The German gibberish is the output of
FSUTIL SPARSE QUERYRANGE on a German Windows 7 x64 SP1. Oddly this is the opposite of
SETRANGE, it shows ranges containing non-zero bytes. NTFS cluster size 4096=8×512 is perfectly normal, the definition of long run could still differ for other NTFS cluster and sector sizes.
Major caveat: When rxsparse found the end of what it considers as a long run of zero sectors it has to close the file before using
FSUTIL SPARSE SETRANGE. If another process manages to write non-zero bytes in the critical range before
FSUTIL gets write access these non-zero bytes are lost.
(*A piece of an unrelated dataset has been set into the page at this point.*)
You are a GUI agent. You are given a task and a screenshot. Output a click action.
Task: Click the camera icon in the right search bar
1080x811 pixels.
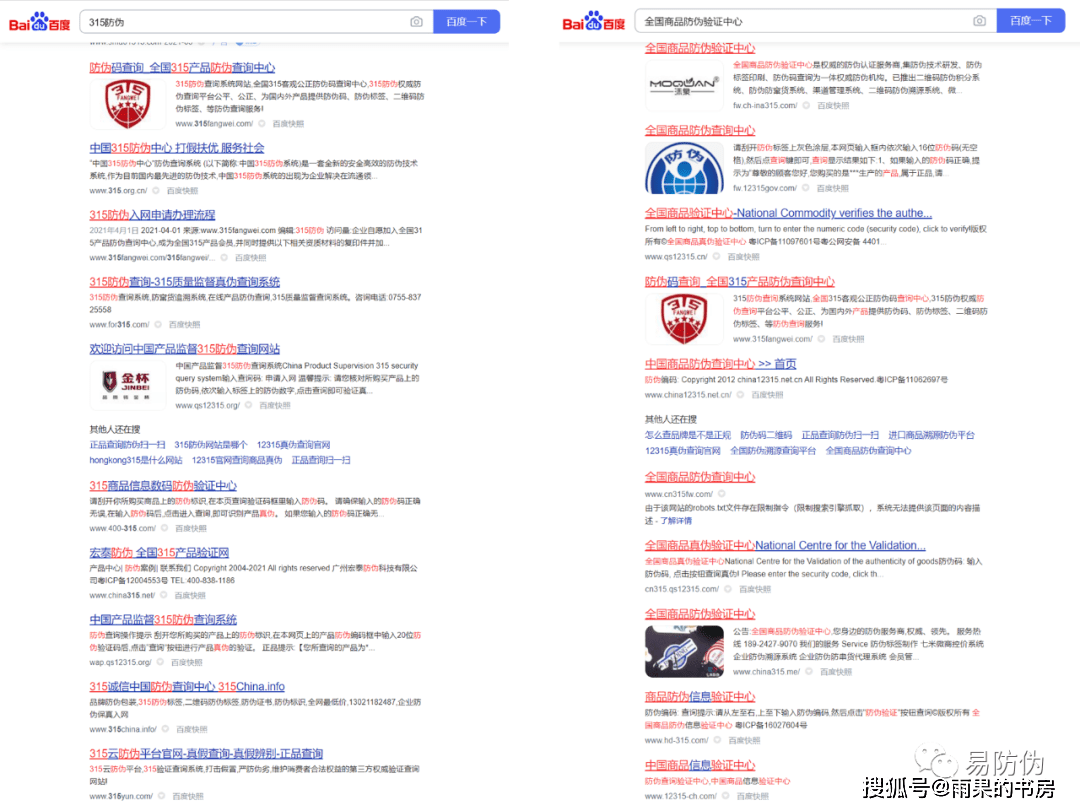point(980,20)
Presumably REXX could somehow use a decent .NET API to avoid this potential race condition with the
FSUTIL command line tool, but I didn't bother to figure it out.
Sadly my use case "FAT32 VHD image on NTFS" does not work as expected for the VHD variant known as fixed VHD (type 2). For NTFS VHD images it is also pointless,
DISKPART can handle NTFS VHDs after defragmentation and precompact in a VPC VM guest OS supporting the precompact VM addition, notably Windows 2000 or better. Any "defrag" and wipe unused disk space tool for FAT file systems on another guest OS has presumably the same effect as precompact, but
DISKPART supports only NTFS for its part of the VHD compactification magic. Not yet tested, maybe rxsparse makes sense for dynamic FAT VHD images.